Baseline and follow-up ultrasound results were comparable between the groups. On echocardiography, patients with ascites control had a smaller left atrium. Invasive pressure measurements revealed that patients with ascites control had a trend to lower post-TIPS portal pressure values and a stronger decrease in PSPG (ΔPSPG). Values shown are mean ± SD or counts. *An additional imaging modality was available in 36 patients (CT scan: 34 patients; MRI: 2 patients. 11 CT and both MRI scans were performed in patients with persistent ascites after TIPS).
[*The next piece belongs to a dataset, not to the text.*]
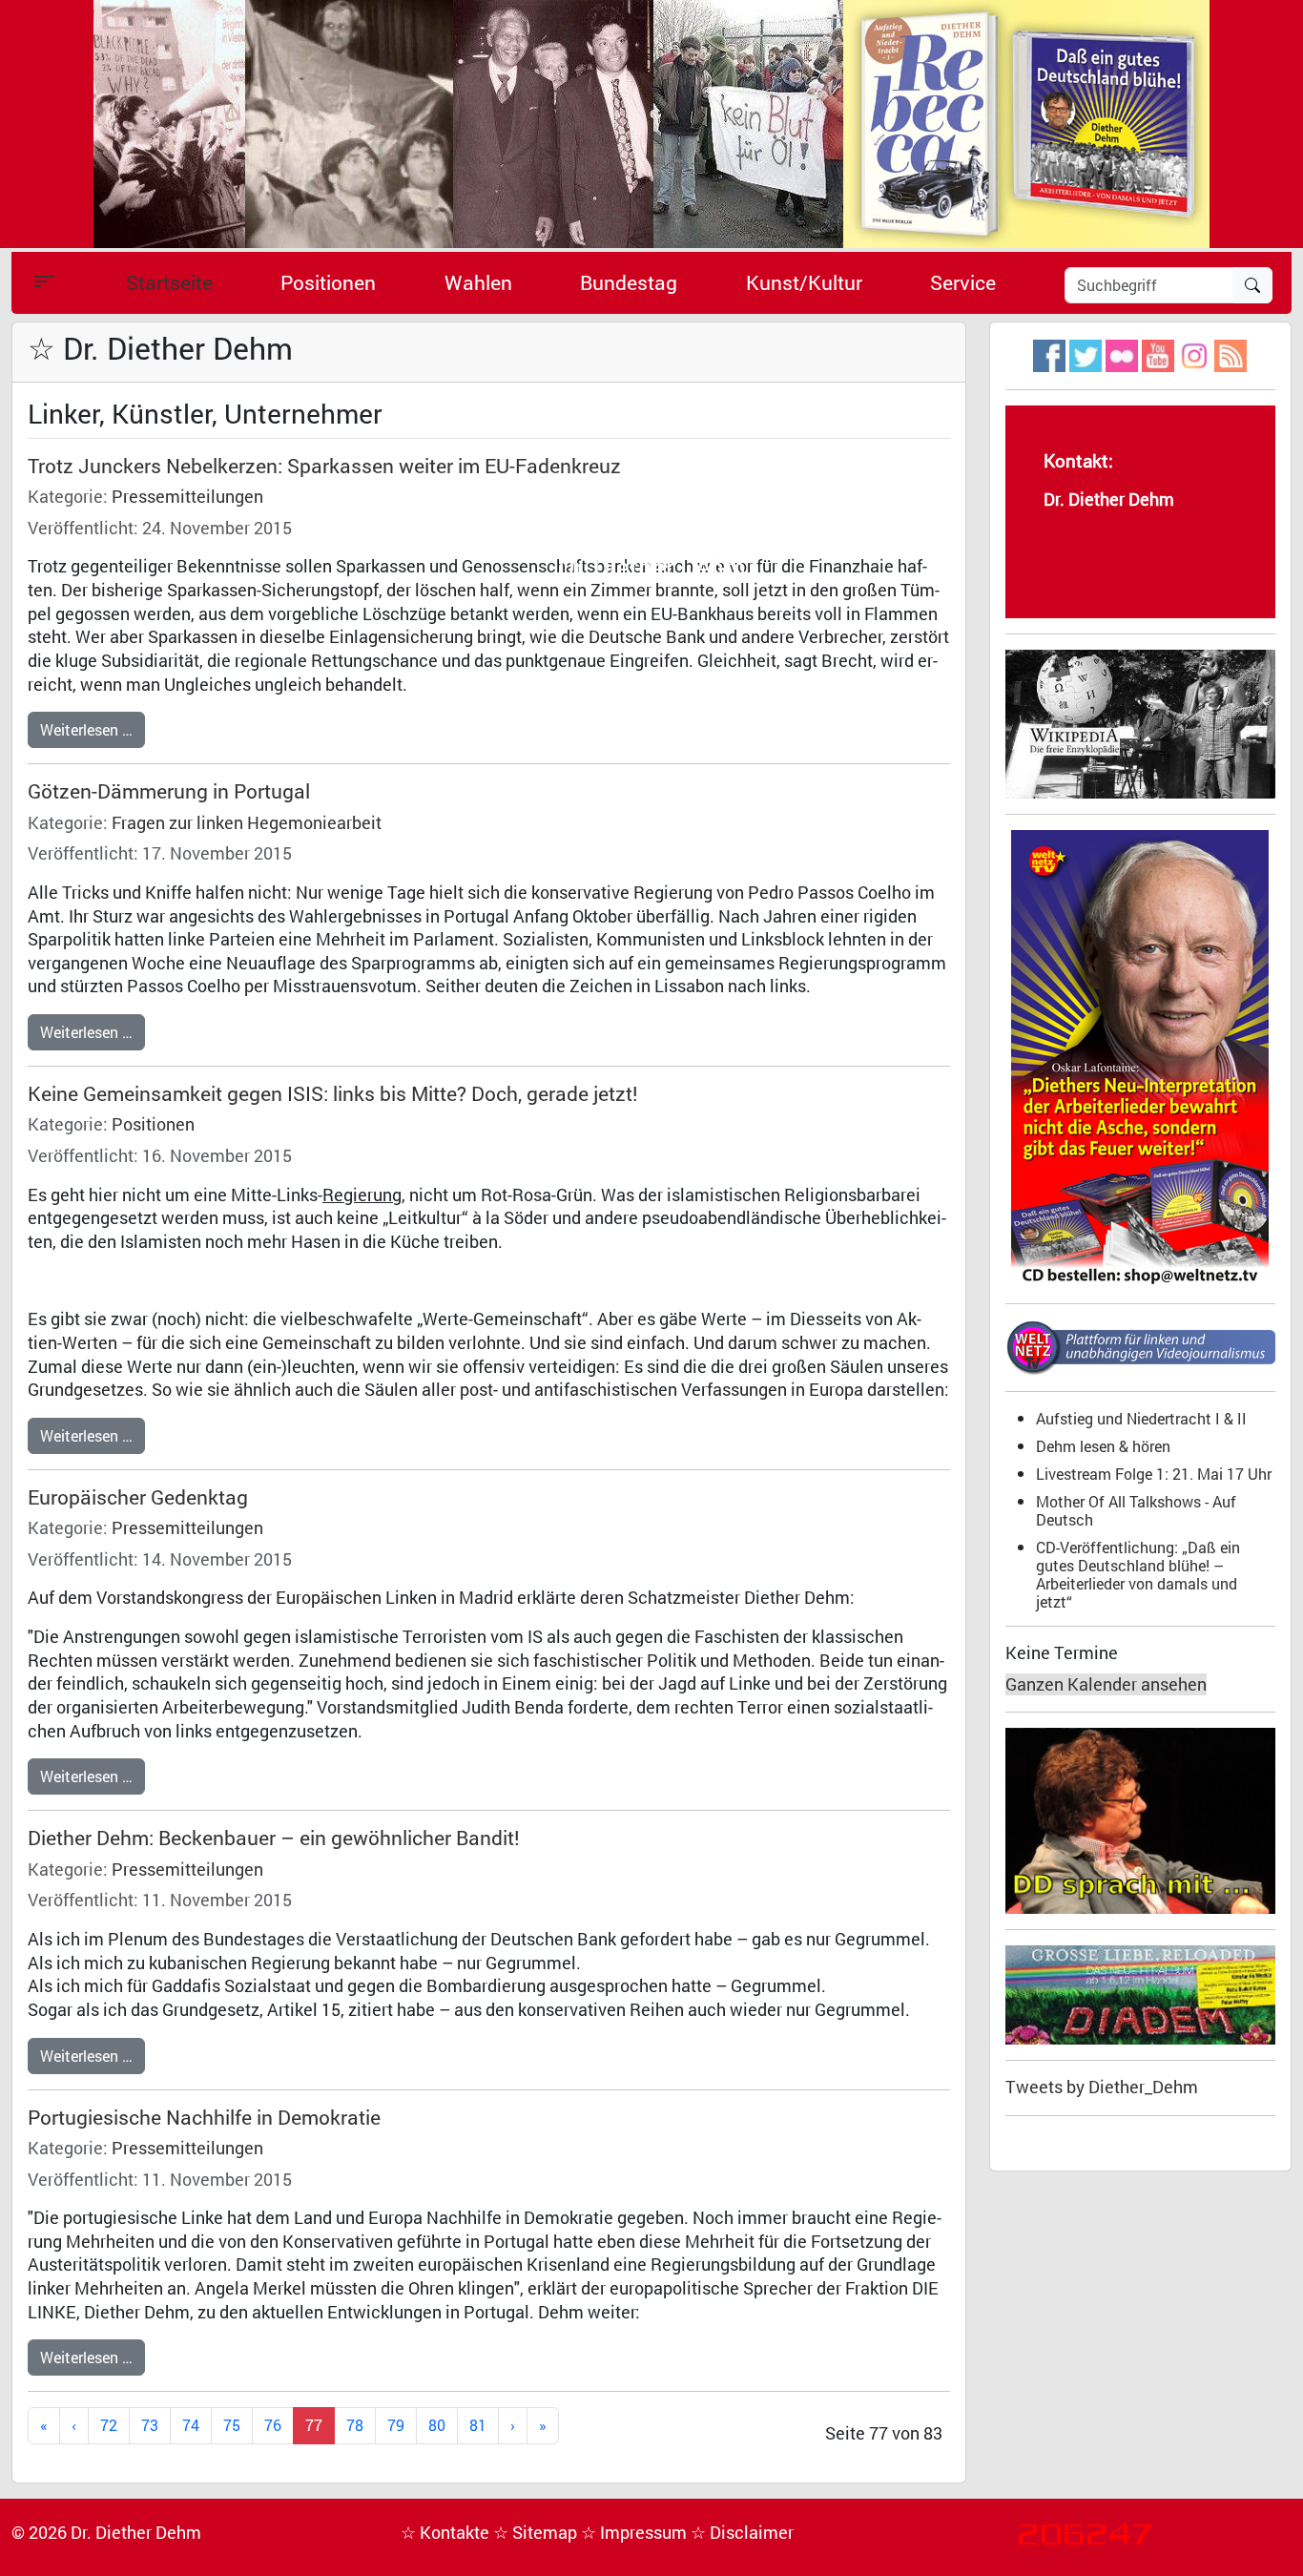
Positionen (328, 282)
Bpm, beats per minute;LVEF, left ventricular ejection fraction; PSPG, portosystemic pressure gradient; TAPSE, tricuspid anular plain systolic excursion; TIPS, transjugular intrahepatic portosystemic shunt.

Table 3

Baseline analysis of the ascitic fluid and routine laboratory parameters and short-term follow-up of MELD and CLIF-C AD scores

	Complete cohort (n = 128)	Ascites control (n = 95)	Persistent ascites (n = 33)
Baseline analysis of ascites
Protein content (g/L)	14.9 ± 8.1	15.6 ± 8.8	13.2 ± 5.4
Albumin (g/L)	11.3 ± 5.8	11.7 ± 6.8	10.3 ± 1.3
Glucose (mg/dl)	135.5 ± 44.1	132.6 ± 37.8	142.7 ± 56.7
LDH (mg/dl)	58.4 ± 28.2	59.9 ± 31.4	54.3 ± 15.7
Baseline laboratory parameters
Bilirubin (mg/dl)	1.4 ± 0.9	1.4 ± 0.9	1.2 ± 0.1
GOT (U/L)	47.4 ± 23.6	46.4 ± 23.2	50.4 ± 24.9
GPT (U/L)	25.5 ± 14.7	23.6 ± 14.0	31.1 ± 15.3
g-GT (U/L)	146.4 ± 135.2	131.2 ± 103.3	190.1 ± 196.3
AP (U/L)	162.1 ± 203.4	162.0 ± 231.0	162.3 ± 90.6
Albumin (g/L)	26.4 ± 5.4	26.4 ± 5.3	26.4 ± 5.9
Platelets (1,000/μl)	158 ± 84	152 ± 73	175 ± 110
INR	1.2 ± 0.2	1.2 ± 0.2	1.2 ± 0.1
Fibrinogen (g/L)	3.3 ± 1.2	3.4 ± 1.2	3.3 ± 1.4
Potassium (mmol/L)	4.6 ± 0.6	4.3 ± 0.6	4.5 ± 0.6
Sodium (mmol/L)	134.6 ± 4.5	134.5 ± 4.6	134.7 ± 4.2
Creatinine (mg/dl)	1.4 ± 0.7	1.3 ± 0.5	1.7 ± 1.0
C-reactive protein (mg/L)	15.6 ± 13.4	15.1 ± 13.0	17.0 ± 14.4
White blood cell count (1,000/μl)	6.5 ± 2.6	6.5 ± 2.5	6.8 ± 2.8
MELD score	12.6 ± 3.8	12.3 ± 3.5	13.5 ± 4.4
CLIF-C AD score	50.8 ± 6.5	50.3 ± 6.5	52.2 ± 6.4
Child-Pugh score (points)	8.8 ± 0.9	8.9 ± 1.0	8.7 ± 0.8
Follow-up laboratory parameters
Time after TIPS-placement (d)	12 ± 18	13 ± 20	11 ± 12
Bilirubin (mg/dl)	1.9 ± 1.2	1.8 ± 1.2	1.9 ± 1.3
Creatinine (mg/dl)	1.1 ± 0.4	1.1 ± 0.3	1.3 ± 0.5
MELD score	12.8 ± 3.7	12.4 ± 3.1	13.8 ± 4.9
CLIF-C AD score	50.6 ± 6.0	49.9 ± 5.5	52.5 ± 6.8

Baseline diagnostic of ascites and laboratory parameters were comparable between groups. However, patients with ascites control presented with lower creatinine values. On follow-up, bilirubin increased and creatinine decreased in both groups, resulting in stable MELD and CLIF-C AD scores. Values shown are mean ± SD.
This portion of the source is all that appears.